Your task: Without any pictures, retype exactly the lines that begin at the one holding "Task: Click the green page number 19 badge" and end at the last line of the data below.

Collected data

::::::::

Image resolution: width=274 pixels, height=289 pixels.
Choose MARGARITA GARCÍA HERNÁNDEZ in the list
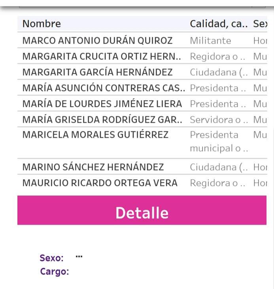click(x=97, y=72)
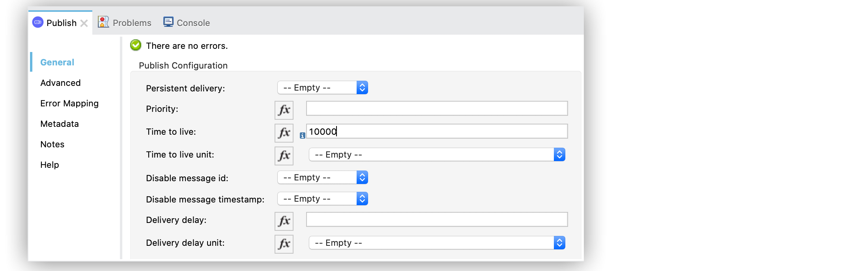Click the green no-errors status checkmark icon
This screenshot has width=845, height=271.
(x=136, y=45)
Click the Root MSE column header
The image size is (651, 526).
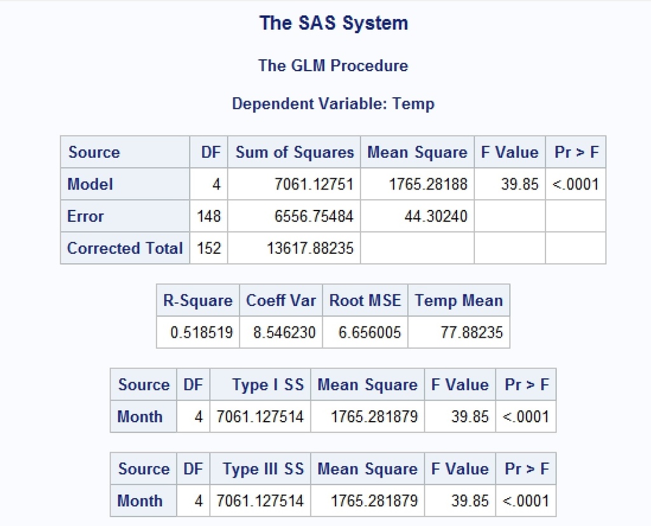point(365,301)
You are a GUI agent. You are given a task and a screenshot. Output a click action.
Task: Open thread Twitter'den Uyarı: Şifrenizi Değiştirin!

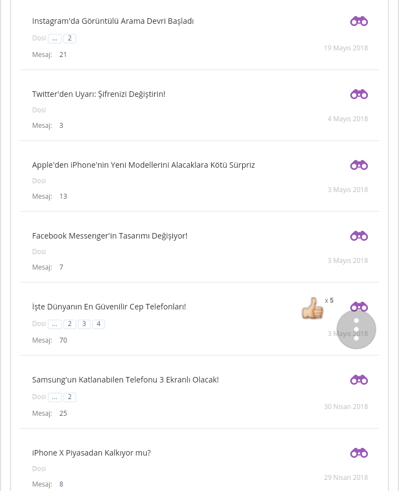click(99, 94)
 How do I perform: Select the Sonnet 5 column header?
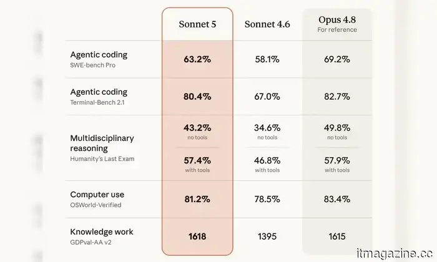[197, 24]
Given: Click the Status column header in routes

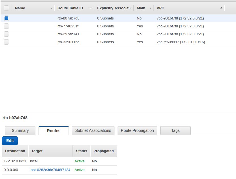Looking at the screenshot, I should 82,151.
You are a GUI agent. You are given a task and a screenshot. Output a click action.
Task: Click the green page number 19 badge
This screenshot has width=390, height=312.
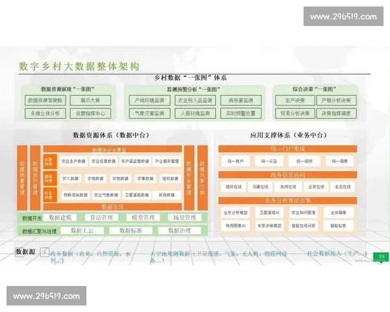[x=382, y=255]
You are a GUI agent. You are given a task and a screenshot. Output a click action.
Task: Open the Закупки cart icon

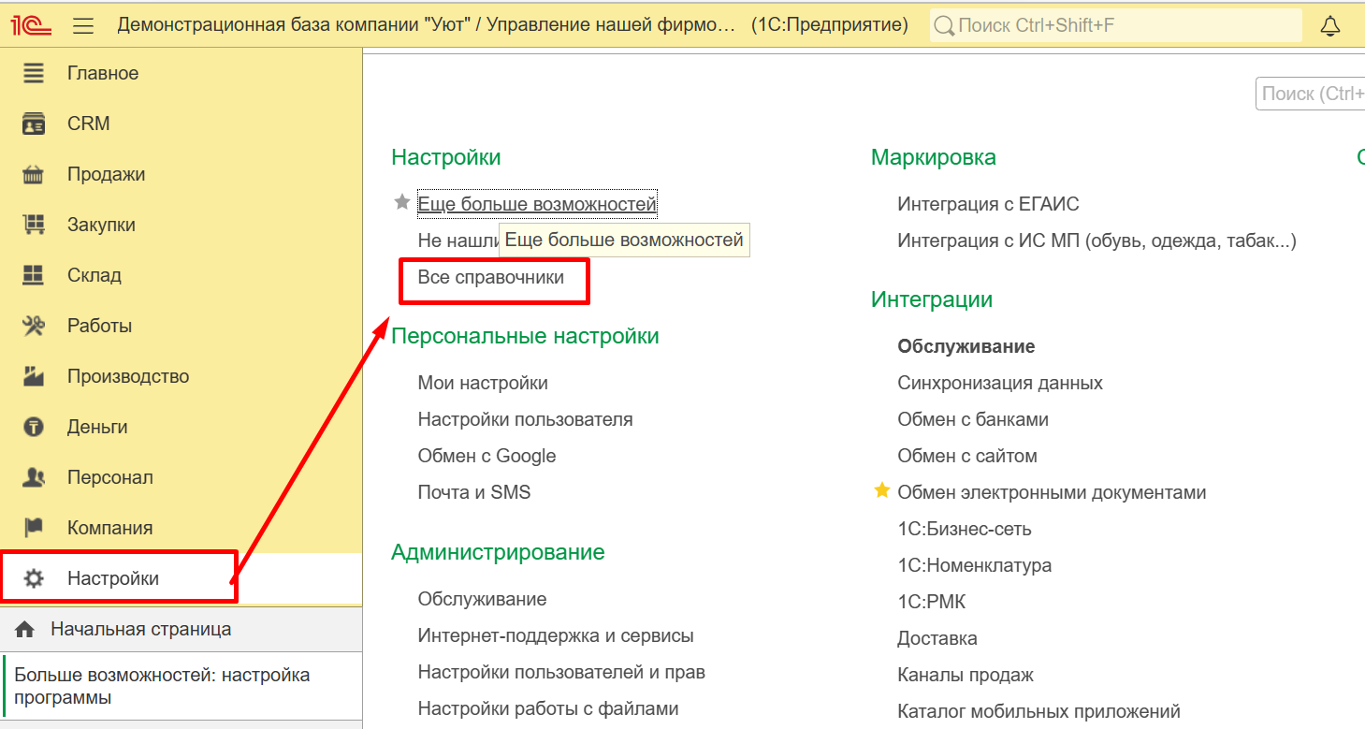(34, 225)
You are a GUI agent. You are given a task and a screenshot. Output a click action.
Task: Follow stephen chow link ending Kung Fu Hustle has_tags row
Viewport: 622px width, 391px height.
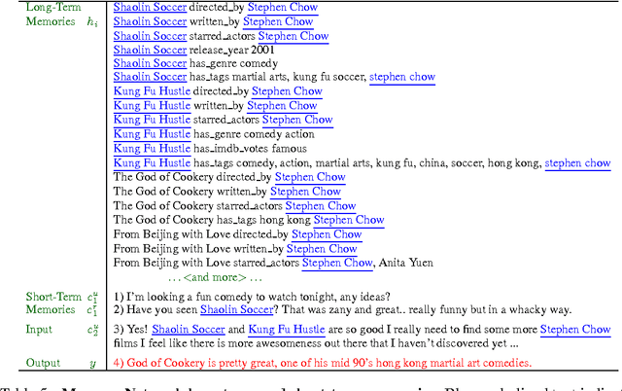pyautogui.click(x=577, y=163)
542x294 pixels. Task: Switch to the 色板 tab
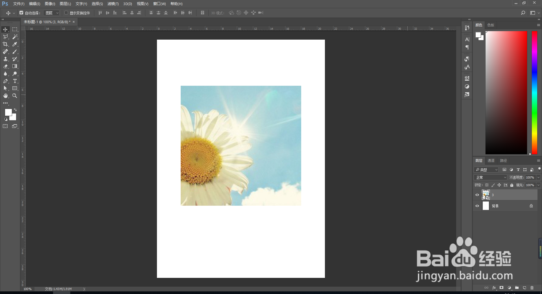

::::::::

Result of the exercise:
Task: Click the green page number 19 badge
This screenshot has width=390, height=312.
[x=382, y=255]
You are a GUI agent. You are given a task and a screenshot. Output a click action.
Task: Open the Закупки cart icon

(34, 225)
You are a GUI agent. You are given a task and a screenshot. Output a click action.
Task: Follow stephen chow link ending Kung Fu Hustle has_tags row
Viewport: 622px width, 391px height.
pyautogui.click(x=577, y=163)
542x294 pixels. Task: Switch to the 色板 tab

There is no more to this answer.